Please consider that example:
Python 2.4.3 (#69, Mar 29 2006, 17:35:34) [MSC v.1310 32 bit (Intel)]
on win32
Type "help", "copyright", "credits" or "license" for more information.
>>s = 'foo'
f = lambda x: s
f(None)
'foo'
>>s = 'bar'
f(None)
'bar'
>>del(s)
f(None)
Traceback (most recent call last):
File "<stdin>", line 1, in ?
File "<stdin>", line 1, in <lambda>
NameError: global name 's' is not defined

It seems to me, that f is referencing the name s instead of the string
object bound to it
i would expect the analogous behaviour to the following example:
Python 2.4.3 (#69, Mar 29 2006, 17:35:34) [MSC v.1310 32 bit (Intel)]
on win32
Type "help", "copyright", "credits" or "license" for more information.
>>s = 'foo'
f = s
f
'foo'
>>s = 'bar'
f
'foo'

I could work around this but I am interested why there is that
difference.
Leonhard

Oct 9 '06 #1
3 2206
le***********@gmx.ch wrote:
Please consider that example:
Python 2.4.3 (#69, Mar 29 2006, 17:35:34) [MSC v.1310 32 bit (Intel)]
on win32
Type "help", "copyright", "credits" or "license" for more information.
>>>s = 'foo'
f = lambda x: s
f(None)
'foo'
>>>s = 'bar'
f(None)
'bar'
>>>del(s)
f(None)
Traceback (most recent call last):
File "<stdin>", line 1, in ?
File "<stdin>", line 1, in <lambda>
NameError: global name 's' is not defined

It seems to me, that f is referencing the name s instead of the string
object bound to it
that's how lexical scoping works, of course.

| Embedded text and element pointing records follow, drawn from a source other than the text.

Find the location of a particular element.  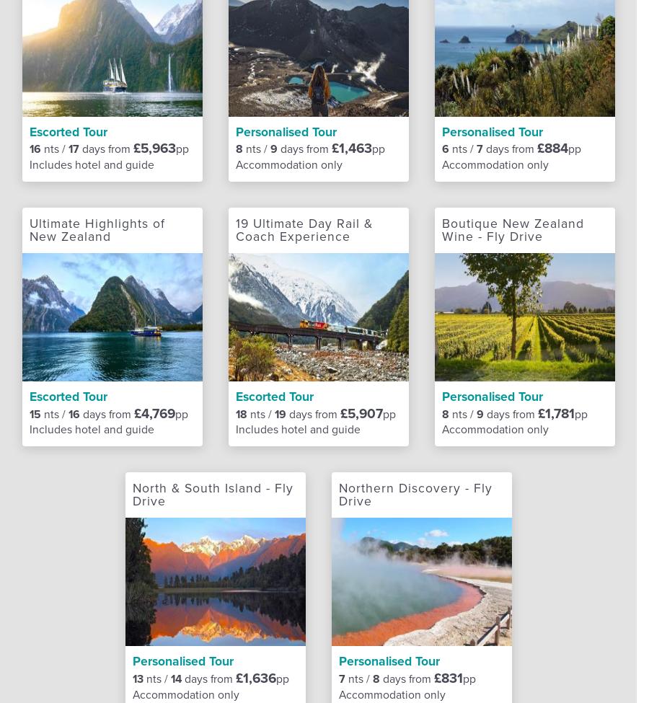

'Search' is located at coordinates (413, 60). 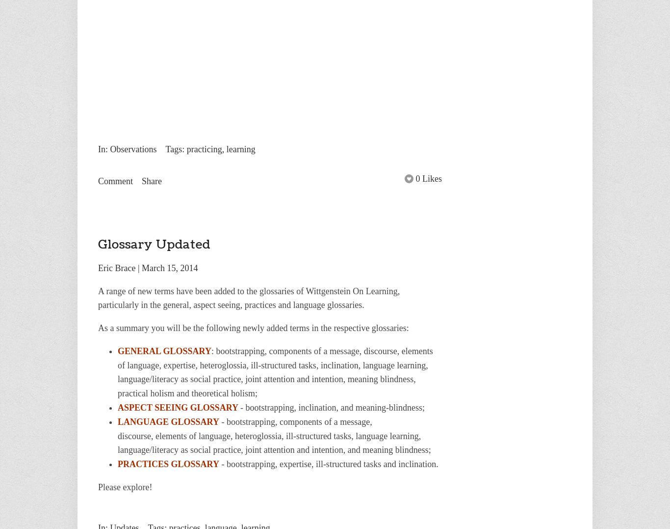 I want to click on 'Eric Brace', so click(x=116, y=267).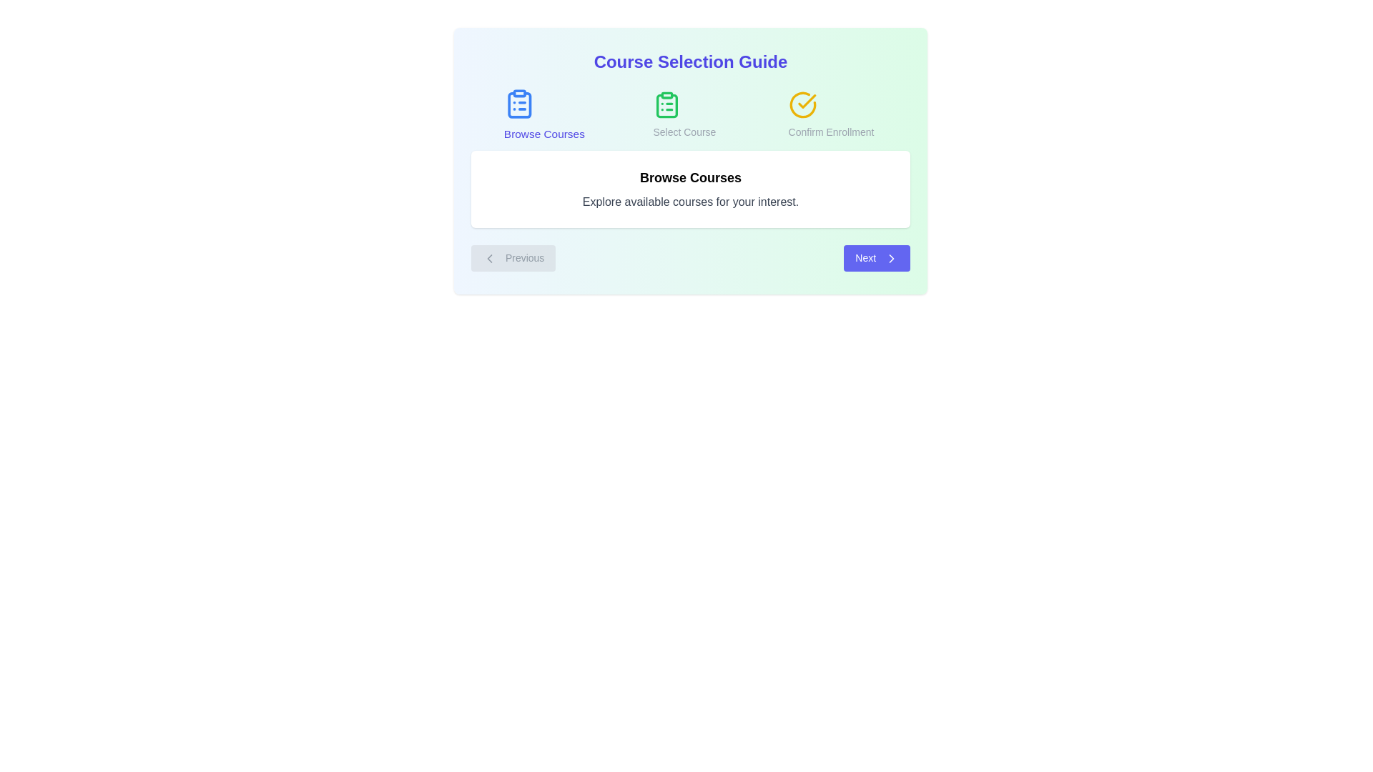 The height and width of the screenshot is (772, 1373). Describe the element at coordinates (831, 114) in the screenshot. I see `the step titled 'Confirm Enrollment' by clicking on its icon or title` at that location.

if you want to bind to the object instead of the name, use explicit binding:

f = lambda x, s=s: s

</F>

Oct 9 '06 #2
le***********@gmx.ch wrote:
>>>f = lambda x: s
....
>>>f(None)
Traceback (most recent call last):
File "<stdin>", line 1, in ?
File "<stdin>", line 1, in <lambda>
NameError: global name 's' is not defined

It seems to me, that f is referencing the name s instead of the string
object bound to it
Of course it is. Why would you expect a function to lookup its global
variables before it is called? Remember "f = lambda x: s" is just a
confusing way to write:

def f(x):
return s
Oct 9 '06 #3
Fredrik Lundh schrieb:
le***********@gmx.ch wrote:
Please consider that example:
Python 2.4.3 (#69, Mar 29 2006, 17:35:34) [MSC v.1310 32 bit (Intel)]
on win32
Type "help", "copyright", "credits" or "license" for more information.
>>s = 'foo'
f = lambda x: s
f(None)
'foo'
>>s = 'bar'
f(None)
'bar'
>>del(s)
f(None)
Traceback (most recent call last):
File "<stdin>", line 1, in ?
File "<stdin>", line 1, in <lambda>
NameError: global name 's' is not defined

It seems to me, that f is referencing the name s instead of the string
object bound to it

that's how lexical scoping works, of course.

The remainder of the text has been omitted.